**YOUR INSTRUCTIONS**
When the records are reproduced, each one must match exactly, and no picture may be kept.

Records from a collection
○ ○ ○ ○

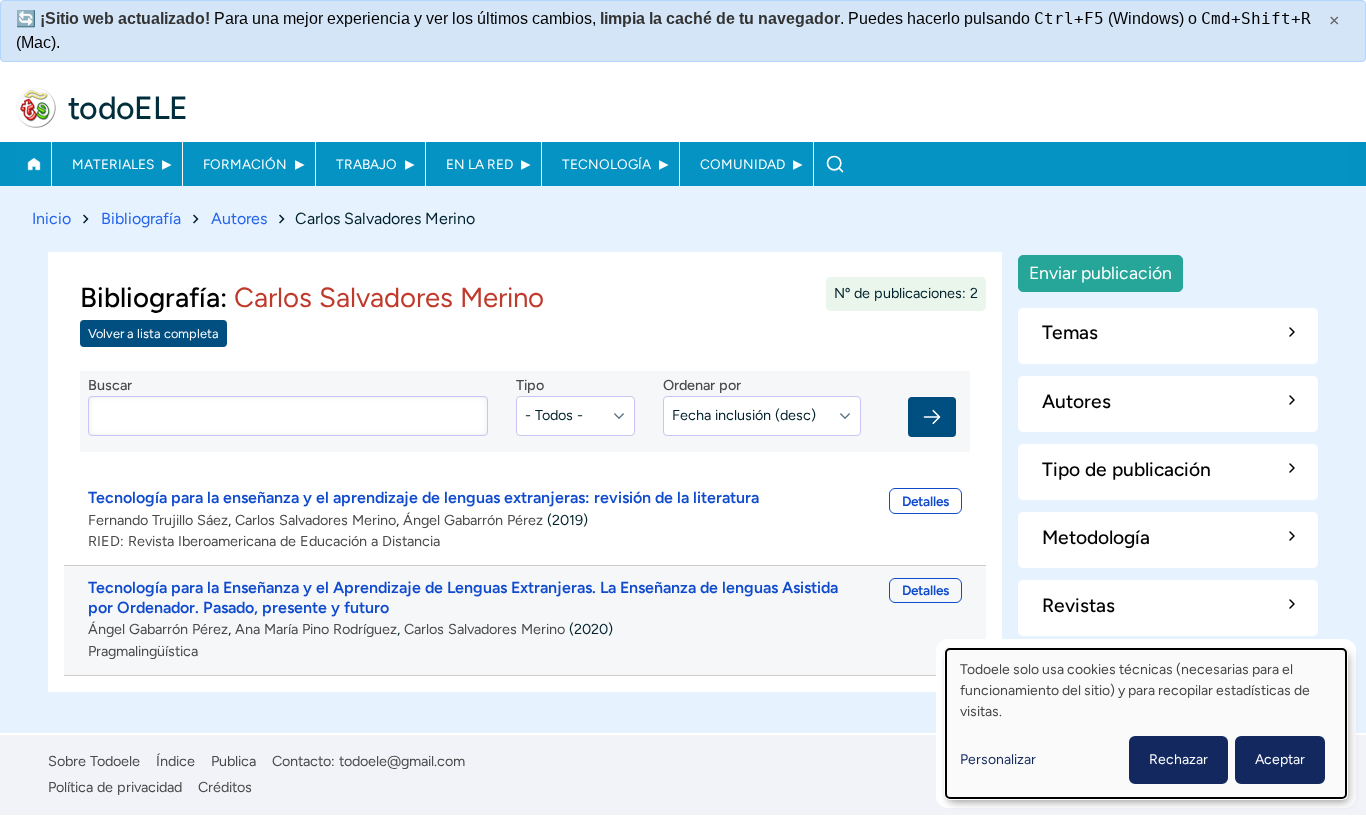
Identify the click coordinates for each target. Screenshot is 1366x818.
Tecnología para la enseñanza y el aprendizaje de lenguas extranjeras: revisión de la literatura (423, 497)
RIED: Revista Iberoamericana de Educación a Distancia (264, 541)
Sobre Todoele (94, 761)
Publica (233, 761)
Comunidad (742, 164)
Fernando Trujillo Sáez (158, 520)
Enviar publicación (1100, 272)
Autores (239, 218)
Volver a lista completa (153, 333)
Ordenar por (702, 385)
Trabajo (366, 164)
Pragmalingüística (143, 651)
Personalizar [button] (998, 759)
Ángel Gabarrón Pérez (473, 520)
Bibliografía (141, 218)
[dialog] (1146, 723)
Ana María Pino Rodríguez (316, 629)
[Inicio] (36, 108)
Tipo (530, 385)
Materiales (113, 164)
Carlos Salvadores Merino (315, 520)
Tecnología (606, 164)
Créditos (225, 787)
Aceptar (1280, 759)
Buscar (834, 164)
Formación (245, 164)
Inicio (33, 164)
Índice (175, 761)
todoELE (128, 108)
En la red (479, 164)
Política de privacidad (115, 787)
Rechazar (1178, 759)
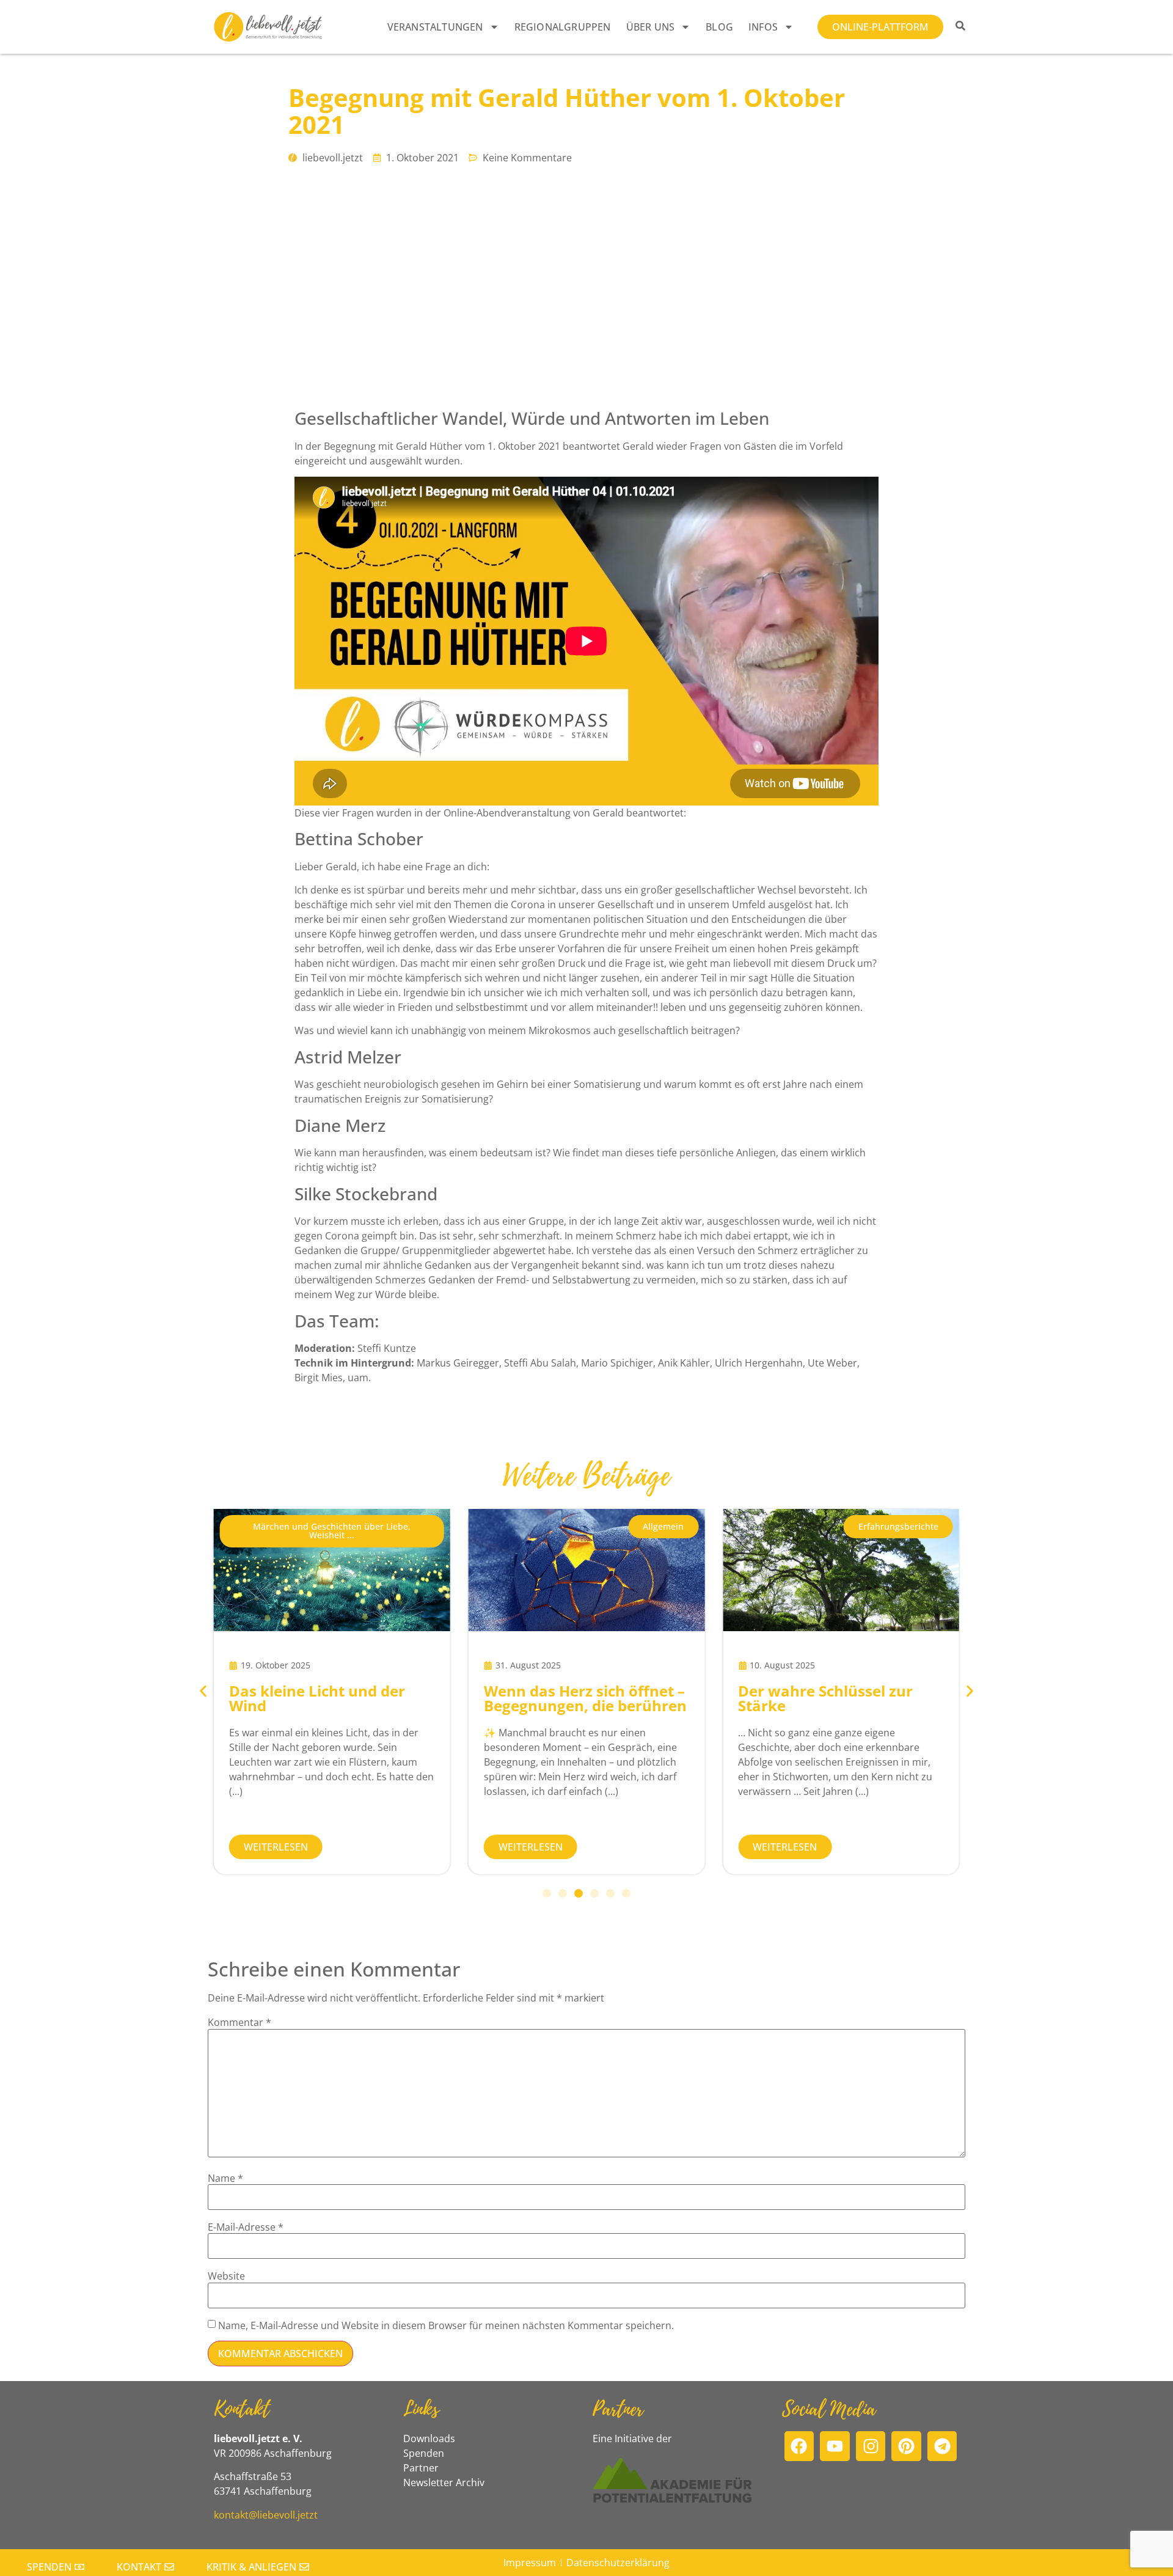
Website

○ ○ ○ ○

**EXPECTED OUTPUT**
Identify the click coordinates for each target. Screenshot is 1366x818.
Tecnología para la enseñanza y el aprendizaje de lenguas extranjeras: revisión de la literatura (423, 497)
RIED: Revista Iberoamericana de Educación a Distancia (264, 541)
Sobre Todoele (94, 761)
Publica (233, 761)
Comunidad (742, 164)
Fernando Trujillo Sáez (158, 520)
Enviar publicación (1100, 272)
Autores (239, 218)
Volver a lista completa (153, 333)
Ordenar por (702, 385)
Trabajo (366, 164)
Pragmalingüística (143, 651)
Personalizar [button] (998, 759)
Ángel Gabarrón Pérez (473, 520)
Bibliografía (141, 218)
[dialog] (1146, 723)
Ana María Pino Rodríguez (316, 629)
[Inicio] (36, 108)
Tipo (530, 385)
Materiales (113, 164)
Carlos Salvadores Merino (315, 520)
Tecnología (606, 164)
Créditos (225, 787)
Aceptar (1280, 759)
Buscar (834, 164)
Formación (245, 164)
Inicio (33, 164)
Índice (175, 761)
todoELE (128, 108)
En la red (479, 164)
Política de privacidad (115, 787)
Rechazar (1178, 759)
Website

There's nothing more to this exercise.